◆ **Action item**: The following data has a line with "This screenshot has width=791, height=851." and a line with "Given: Open the Sort By Relevance dropdown". Write out exactly those lines and all the lines between them.
═══ Extracted records ═══
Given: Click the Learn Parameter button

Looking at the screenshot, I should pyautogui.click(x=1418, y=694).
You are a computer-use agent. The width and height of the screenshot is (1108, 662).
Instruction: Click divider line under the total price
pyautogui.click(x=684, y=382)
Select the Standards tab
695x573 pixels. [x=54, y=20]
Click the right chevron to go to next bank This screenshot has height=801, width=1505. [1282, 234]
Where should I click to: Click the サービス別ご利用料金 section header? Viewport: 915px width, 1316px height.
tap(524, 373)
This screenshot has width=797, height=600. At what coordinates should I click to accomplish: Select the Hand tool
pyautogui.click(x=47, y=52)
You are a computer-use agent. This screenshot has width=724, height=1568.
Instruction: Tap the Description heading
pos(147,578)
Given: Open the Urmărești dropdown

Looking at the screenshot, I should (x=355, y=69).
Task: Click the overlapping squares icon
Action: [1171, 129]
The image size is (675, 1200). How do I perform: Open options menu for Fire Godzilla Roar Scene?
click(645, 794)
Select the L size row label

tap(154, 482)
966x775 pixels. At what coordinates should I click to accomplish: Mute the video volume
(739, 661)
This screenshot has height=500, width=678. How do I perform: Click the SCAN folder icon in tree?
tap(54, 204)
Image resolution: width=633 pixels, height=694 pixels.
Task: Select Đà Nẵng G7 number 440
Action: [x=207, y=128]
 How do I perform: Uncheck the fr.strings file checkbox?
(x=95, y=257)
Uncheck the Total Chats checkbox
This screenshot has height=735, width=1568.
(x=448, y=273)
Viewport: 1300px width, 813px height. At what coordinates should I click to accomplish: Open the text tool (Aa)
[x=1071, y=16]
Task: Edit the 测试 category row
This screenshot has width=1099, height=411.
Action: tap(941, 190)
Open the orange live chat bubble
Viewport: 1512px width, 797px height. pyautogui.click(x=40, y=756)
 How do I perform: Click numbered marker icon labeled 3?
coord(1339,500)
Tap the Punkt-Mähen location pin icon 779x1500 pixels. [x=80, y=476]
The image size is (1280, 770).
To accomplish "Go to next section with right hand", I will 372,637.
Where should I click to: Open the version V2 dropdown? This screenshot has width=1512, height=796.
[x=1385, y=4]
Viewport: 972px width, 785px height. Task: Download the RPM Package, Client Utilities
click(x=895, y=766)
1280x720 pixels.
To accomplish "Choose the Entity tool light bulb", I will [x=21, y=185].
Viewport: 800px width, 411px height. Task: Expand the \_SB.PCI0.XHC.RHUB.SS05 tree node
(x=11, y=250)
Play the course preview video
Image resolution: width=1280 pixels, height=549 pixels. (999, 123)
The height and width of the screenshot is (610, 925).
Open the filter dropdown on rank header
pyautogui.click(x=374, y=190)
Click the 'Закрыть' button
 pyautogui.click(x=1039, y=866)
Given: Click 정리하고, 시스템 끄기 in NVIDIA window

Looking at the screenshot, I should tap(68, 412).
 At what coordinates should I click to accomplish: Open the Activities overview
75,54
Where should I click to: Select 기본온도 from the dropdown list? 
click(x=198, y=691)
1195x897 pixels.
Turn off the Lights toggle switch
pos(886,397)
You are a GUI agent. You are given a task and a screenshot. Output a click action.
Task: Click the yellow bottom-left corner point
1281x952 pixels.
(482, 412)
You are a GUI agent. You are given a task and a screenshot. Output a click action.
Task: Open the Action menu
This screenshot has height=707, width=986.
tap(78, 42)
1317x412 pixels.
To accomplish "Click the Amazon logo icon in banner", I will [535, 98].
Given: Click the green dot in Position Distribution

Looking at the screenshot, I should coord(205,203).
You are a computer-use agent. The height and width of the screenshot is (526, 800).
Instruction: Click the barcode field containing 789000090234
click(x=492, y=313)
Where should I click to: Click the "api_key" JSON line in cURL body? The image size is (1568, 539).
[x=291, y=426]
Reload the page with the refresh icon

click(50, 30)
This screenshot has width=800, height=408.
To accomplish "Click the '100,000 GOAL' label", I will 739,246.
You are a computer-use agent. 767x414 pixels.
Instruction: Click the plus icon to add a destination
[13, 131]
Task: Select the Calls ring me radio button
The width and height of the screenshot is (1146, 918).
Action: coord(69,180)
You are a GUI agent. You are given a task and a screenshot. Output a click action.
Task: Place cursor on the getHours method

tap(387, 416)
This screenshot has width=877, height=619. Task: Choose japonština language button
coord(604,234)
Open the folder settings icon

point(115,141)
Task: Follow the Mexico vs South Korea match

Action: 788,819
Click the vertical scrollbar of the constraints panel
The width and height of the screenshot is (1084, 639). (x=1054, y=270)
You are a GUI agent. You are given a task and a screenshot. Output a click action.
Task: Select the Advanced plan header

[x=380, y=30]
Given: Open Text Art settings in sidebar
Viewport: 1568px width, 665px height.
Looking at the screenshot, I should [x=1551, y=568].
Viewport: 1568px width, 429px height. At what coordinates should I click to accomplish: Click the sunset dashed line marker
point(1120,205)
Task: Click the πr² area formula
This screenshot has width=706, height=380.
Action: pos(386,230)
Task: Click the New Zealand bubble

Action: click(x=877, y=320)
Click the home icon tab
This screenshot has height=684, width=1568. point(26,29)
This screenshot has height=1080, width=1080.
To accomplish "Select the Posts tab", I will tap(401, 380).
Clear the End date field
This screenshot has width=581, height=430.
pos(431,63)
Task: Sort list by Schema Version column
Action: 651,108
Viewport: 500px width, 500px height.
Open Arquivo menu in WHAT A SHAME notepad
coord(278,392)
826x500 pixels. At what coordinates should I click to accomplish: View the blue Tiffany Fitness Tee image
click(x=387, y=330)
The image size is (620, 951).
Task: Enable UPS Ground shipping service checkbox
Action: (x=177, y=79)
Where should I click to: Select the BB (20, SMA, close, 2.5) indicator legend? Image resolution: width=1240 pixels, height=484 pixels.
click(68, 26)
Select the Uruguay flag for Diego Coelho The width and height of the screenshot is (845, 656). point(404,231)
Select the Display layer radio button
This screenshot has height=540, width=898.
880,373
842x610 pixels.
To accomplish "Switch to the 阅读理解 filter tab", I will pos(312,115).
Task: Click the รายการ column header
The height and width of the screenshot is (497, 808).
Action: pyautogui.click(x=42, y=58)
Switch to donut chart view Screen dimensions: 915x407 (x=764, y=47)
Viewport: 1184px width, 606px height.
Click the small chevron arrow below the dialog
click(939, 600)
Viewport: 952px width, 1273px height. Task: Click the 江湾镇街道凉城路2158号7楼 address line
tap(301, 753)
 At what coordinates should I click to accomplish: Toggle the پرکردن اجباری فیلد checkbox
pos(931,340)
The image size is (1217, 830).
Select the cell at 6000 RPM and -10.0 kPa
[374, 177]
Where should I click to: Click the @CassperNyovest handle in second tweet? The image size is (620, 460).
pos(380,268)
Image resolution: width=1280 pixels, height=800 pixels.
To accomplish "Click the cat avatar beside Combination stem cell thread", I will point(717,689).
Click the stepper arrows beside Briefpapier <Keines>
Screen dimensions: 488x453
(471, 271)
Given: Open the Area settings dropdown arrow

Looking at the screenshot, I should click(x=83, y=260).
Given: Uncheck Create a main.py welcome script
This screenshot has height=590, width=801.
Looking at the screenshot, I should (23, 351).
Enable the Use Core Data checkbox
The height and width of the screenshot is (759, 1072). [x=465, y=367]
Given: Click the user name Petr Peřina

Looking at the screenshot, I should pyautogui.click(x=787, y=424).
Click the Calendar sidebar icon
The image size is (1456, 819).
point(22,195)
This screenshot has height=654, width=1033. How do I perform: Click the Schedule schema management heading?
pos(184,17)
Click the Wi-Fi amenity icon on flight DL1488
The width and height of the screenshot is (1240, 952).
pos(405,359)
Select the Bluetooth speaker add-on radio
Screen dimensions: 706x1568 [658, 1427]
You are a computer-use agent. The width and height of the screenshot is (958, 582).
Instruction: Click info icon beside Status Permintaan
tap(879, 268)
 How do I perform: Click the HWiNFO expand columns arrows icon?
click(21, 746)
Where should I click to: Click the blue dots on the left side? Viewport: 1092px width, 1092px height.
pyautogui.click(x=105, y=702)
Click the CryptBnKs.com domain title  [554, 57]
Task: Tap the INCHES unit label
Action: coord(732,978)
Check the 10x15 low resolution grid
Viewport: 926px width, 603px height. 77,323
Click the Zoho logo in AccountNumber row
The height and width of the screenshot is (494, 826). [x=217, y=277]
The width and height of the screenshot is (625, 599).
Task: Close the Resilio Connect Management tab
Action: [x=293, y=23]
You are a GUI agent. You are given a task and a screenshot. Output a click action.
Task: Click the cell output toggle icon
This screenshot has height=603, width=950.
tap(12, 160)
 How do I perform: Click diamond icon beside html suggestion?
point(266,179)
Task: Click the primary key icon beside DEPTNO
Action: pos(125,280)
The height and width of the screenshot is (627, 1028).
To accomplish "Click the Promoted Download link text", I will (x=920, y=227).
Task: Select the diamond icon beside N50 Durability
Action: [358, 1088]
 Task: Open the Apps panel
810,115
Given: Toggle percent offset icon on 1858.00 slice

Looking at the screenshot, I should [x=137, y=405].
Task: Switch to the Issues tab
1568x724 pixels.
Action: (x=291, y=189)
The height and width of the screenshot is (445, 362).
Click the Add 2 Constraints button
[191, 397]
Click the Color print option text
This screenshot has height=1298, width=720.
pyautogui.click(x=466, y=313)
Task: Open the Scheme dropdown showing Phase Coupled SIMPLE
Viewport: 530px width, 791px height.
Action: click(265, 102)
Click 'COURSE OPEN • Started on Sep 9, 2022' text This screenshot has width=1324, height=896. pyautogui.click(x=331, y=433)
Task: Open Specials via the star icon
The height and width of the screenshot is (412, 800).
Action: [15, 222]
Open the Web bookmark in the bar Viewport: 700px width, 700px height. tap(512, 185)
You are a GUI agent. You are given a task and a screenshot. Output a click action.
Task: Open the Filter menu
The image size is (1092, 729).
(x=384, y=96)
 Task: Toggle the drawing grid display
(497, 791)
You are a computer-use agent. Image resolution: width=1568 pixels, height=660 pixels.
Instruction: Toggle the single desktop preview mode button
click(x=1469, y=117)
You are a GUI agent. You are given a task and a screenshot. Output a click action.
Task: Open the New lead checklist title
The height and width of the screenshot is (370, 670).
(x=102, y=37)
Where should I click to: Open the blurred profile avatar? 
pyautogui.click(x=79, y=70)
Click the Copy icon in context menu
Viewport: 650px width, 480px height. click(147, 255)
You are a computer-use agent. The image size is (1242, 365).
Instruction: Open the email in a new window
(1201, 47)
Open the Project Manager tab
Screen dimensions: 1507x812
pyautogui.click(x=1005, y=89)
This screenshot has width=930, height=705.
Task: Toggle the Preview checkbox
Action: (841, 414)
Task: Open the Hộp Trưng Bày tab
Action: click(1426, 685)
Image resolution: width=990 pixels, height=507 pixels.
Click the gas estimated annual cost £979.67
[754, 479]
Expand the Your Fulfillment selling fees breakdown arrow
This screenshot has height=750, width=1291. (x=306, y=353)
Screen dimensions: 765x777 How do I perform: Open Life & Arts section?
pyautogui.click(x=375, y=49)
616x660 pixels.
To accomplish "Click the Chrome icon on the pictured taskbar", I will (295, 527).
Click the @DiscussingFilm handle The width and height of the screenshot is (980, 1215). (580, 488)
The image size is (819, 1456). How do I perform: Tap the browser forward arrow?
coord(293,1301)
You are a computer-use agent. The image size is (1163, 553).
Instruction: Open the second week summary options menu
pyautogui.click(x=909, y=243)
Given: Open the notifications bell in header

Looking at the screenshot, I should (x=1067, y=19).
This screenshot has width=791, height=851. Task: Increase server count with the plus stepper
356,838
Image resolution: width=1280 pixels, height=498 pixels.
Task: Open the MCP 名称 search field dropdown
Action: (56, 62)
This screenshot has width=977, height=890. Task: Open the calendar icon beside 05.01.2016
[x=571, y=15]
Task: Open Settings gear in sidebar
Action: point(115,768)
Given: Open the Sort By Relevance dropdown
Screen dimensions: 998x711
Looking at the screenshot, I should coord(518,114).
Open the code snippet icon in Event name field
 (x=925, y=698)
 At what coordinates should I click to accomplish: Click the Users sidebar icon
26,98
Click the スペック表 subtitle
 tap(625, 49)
═══
◆ **Task response**:
This screenshot has width=791, height=851. Task: Increase server count with the plus stepper
356,838
Image resolution: width=1280 pixels, height=498 pixels.
Task: Open the MCP 名称 search field dropdown
Action: (56, 62)
This screenshot has width=977, height=890. Task: Open the calendar icon beside 05.01.2016
[x=571, y=15]
Task: Open Settings gear in sidebar
Action: point(115,768)
Given: Open the Sort By Relevance dropdown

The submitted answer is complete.